The following is brought forward from March 31, the morning following the last F&O expiry:
AMITBE said:
Not only can the big money arm-twist the Nifty, it can also hunt in packs with a great sense of timing.
Past 3 PM yesterday this was done, with several big players turning on the heat in perfect concert.
A perfect bear trap was laid, as the Nifty exactly at 2.30 PM, tested the near days low at 3379 (the real low being 3354, also the opening.).
A little before this, at 1.30 PM the Nifty had touched base at 3380 after testing around 3400. Then a feeble looking attempt was made at 3393, followed at once by a drop to 3379. Then another feeble attempt at 3387 followed by a drop to test 3378 a little before 3 PM. The highs were getting lower. An ordinary scenario on the last day of the contracts, with tugs and pulls from either side.
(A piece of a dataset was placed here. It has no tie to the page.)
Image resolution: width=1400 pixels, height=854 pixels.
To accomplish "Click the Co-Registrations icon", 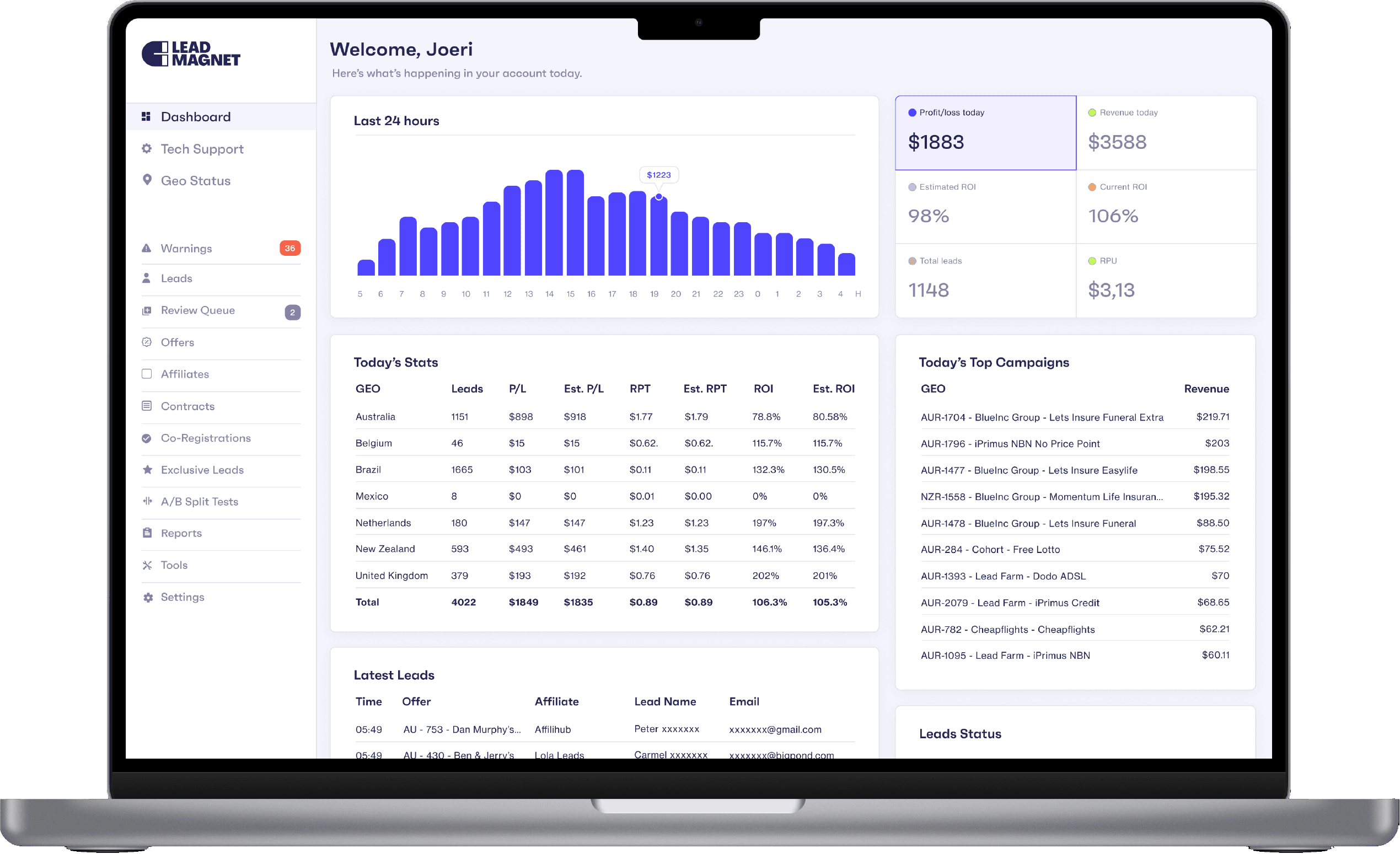I will 147,437.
Then several counters began to move in concert.
I track ONGC, ITC, Bharti and Hind Lever as I hold these, and suddenly these and the Nifty of course began to move like all the meters on all the gas pumping machines at a gas station gone crazy all at once. Gallon after gallon after gallon. Pardon the Yankeeism.
In fact Hind Lever had been looking distinctly weak through the session trading below the previous close, right up till then.
The plundering took place between 3 and 3.15 PM, then at once, and as one, it turned direction.
Well, ONGC is historically known to be the one that is most used to fiddle the Nifty with.
On Wednesday where it shot up almost 70 points intraday to squeeze out the bears a day before the expiry, yesterday it abruptly shot down about 82 points to shut out the bulls.
Someone out there made a lot of bucks, tainted bucks tainted with the blood of innocent money.
A lot of innocent money also does the rounds of the markets, and this needs protection from the sharks.
While chasing the scams, the authorities may want to look into this manipulations as well.
Yeah, SEBI this and NSE that.
Karvi this and Indiabulls that.
And that is precisely that.
Else, the market is, and was till yesterday, chugging along just right in the thick of fantastic results from industry leaders that have been announced so far and those to be announced still.
Despite the extreme pressure manipulated on to the Nifty, the depth and breadth held up till the very end.
That speaks a lot, not just for the underlying strength despite the fall, but also for fiddling the Nifty contracts at expiry but buying in into the rest of the market.
The connection is too obvious to miss.
On another front, there is this hundred points plus up-down volatility thats causing concern.
The Nifty touches some base floor one moment, and the next moment it hits a ceiling way above.
Somewhere along the line one or the other level would break.
At these high levels, the chances of the ground splitting open are greater, big money waiting on the sidelines or not.
Oh well.
Theres no call to panic even if the market seems to want to tank first thing.
Buying should emerge amidst the heat and mayhem of tradingwhether today or soon enough.
Some important results also come out today with more to follow.
The levels.
Support line is
3504-3499-3494-3488-3484-3479-3476-3473-3467-3461-3458-3455-3449-3442-3437-3434.
More later if need be.
To the up, if
3513 and
3517 can be taken, then
3520-3526-3529 also need to be held for any upside.
But the up levels would have to be reviewed later for obvious reasons.